MURCIA - 4
ESPANYOL - 0
El Espanyol volvió a convertirse ayer en el mejor amigo de los equipos desfavorecidos. Como viene siendo habitual en esta temporada, el equipo de Ernesto Valverde se durmió ante un modesto y salió malparado. Pero esta vez fue peor que de costumbre. El Espanyol más lamentable de la Liga sufrió la derrota más dura del campeonato ante un Murcia que resucitó cuando ya se veía en Segunda (4-0). La consecuencia fue inmediata y merecida: el equipo catalán sale de los puestos europeos.
Resulta difícil de explicar las caras tan distintas que muestra el bloque blanquiazul, tan capaz de plantar cara y superar a los grandes como de hundirse estrepitosamente ante un Murcia que había sumado un punto en 10 jornadas antes de medirse con los pericos. Ayer la Nueva Condomina acabó haciendo la ola mientras el Espanyol se inmolaba con un lamentable partido.
Es imposible hacerlo peor. Es complicado jugar con menos ganas, con más precipitación, con menos acierto. Nadie se salvó. Javier Clemente sumó su primera victoria ante un Espanyol desconocido, horrible, sin perdón. La primera parte ya fue un ejemplo perfecto de lo que no debe hacer un equipo que pretende hacer algo grande en la Liga. Y todo ello pese al regreso de Tamudo y Kameni, que permitió a Valverde utilizar su alineación tipo, exceptuando al lesionado De la Peña.
FRAGILIDAD DEFENSIVA
La cantinela tan repetida durante toda la semana volvía a tener sentido. El Espanyol empezó dormido. Frágil en defensa, sin ideas en el centro del campo y desaparecido en el ataque. El equipo local, mientras, demostró que necesitaba ganar para no despedirse de la élite antes de tiempo y Clemente acertó al dar la titularidad a Dani Aquino, un interior de 17 años que mostró detalles excelentes.
Pronto se vio que el Espanyol no tendría su día. La presión murciana, unida a la indolencia blanquiazul, llevaron el choque al terreno que más le convenía al conjunto rojillo.
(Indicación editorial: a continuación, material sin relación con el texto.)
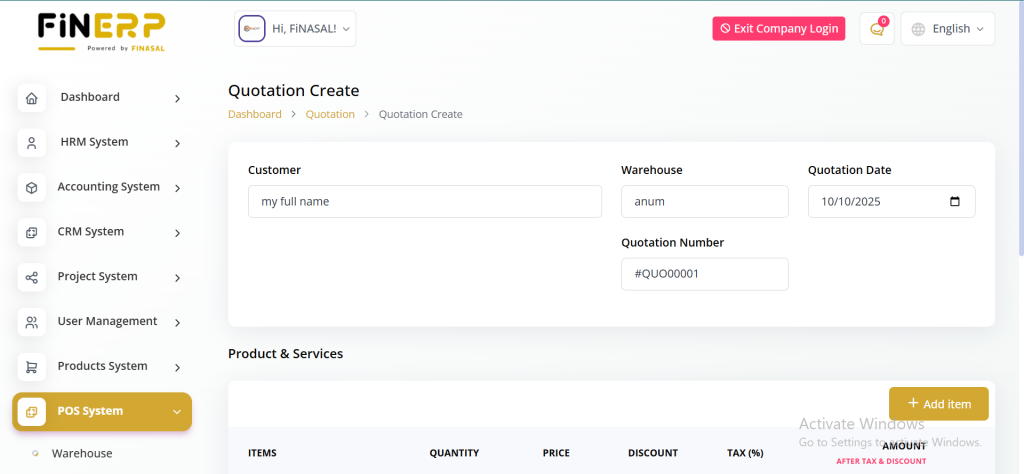Open the Products System menu
This screenshot has width=1024, height=474.
[x=102, y=366]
Sin profundidad en las bandas --Riera y Valdo estuvieron desaparecidos--, con Luis García muy disperso y Tamudo controlado, el equipo catalán se fundió al tiempo que su rival empezó a crear peligro con Iván Alonso como única referencia en el ataque. El delantero uruguayo le hizo la vida imposible a Jarque. Primero avisó con un cabezazo que paró Kameni (m. 24), después lanzó una volea fuera (m. 30) y, finalmente, provocó el penalti de Jarque en una jugada muy dudosa (m. 35).
El punta transformó la pena máxima, que castigó la dejadez blanquiazul. En el minuto 44 llegó el primer tiro a puerta del Espanyol, un inocente disparo de Ángel que reflejaba a la perfección lo que había sido el bloque de Valverde: un desastre, una caricatura del equipo que brilló en la primera vuelta.
HUMILLACIÓN FINAL
Los más optimistas estaban convencidos de que el Espanyol remontaría en la segunda mitad, como ocurrió en el anterior encuentro ante el Mallorca. Era difícil hacerlo peor, pero el equipo blanquiazul se superó. Otro despiste defensivo propició el segundo tanto de Iván Alonso, que se coló con una facilidad pasmosa entre los centrales para marcar de cabeza (m. 47).
Valverde no podía explicarse la imagen de su equipo. Esta vez ni siquiera hubo un atisbo de reacción. No funcionó nada. Desesperado ante la falta de argumentos de su equipo, el técnico dio entrada a Coro y al chaval Jordi Gómez, un centrocampista del filial que debutó con el primer equipo en pleno descalabro. El guión no se alteró y el Murcia, el segundo peor equipo de la Liga, siguió golpeando el corazón perico. Abel, de penalti (m. 62), y Richi (m. 85) completaron una humillación en toda regla que deja al Espanyol muy tocado antes de recibir al Racing en una final para entrar en la UEFA.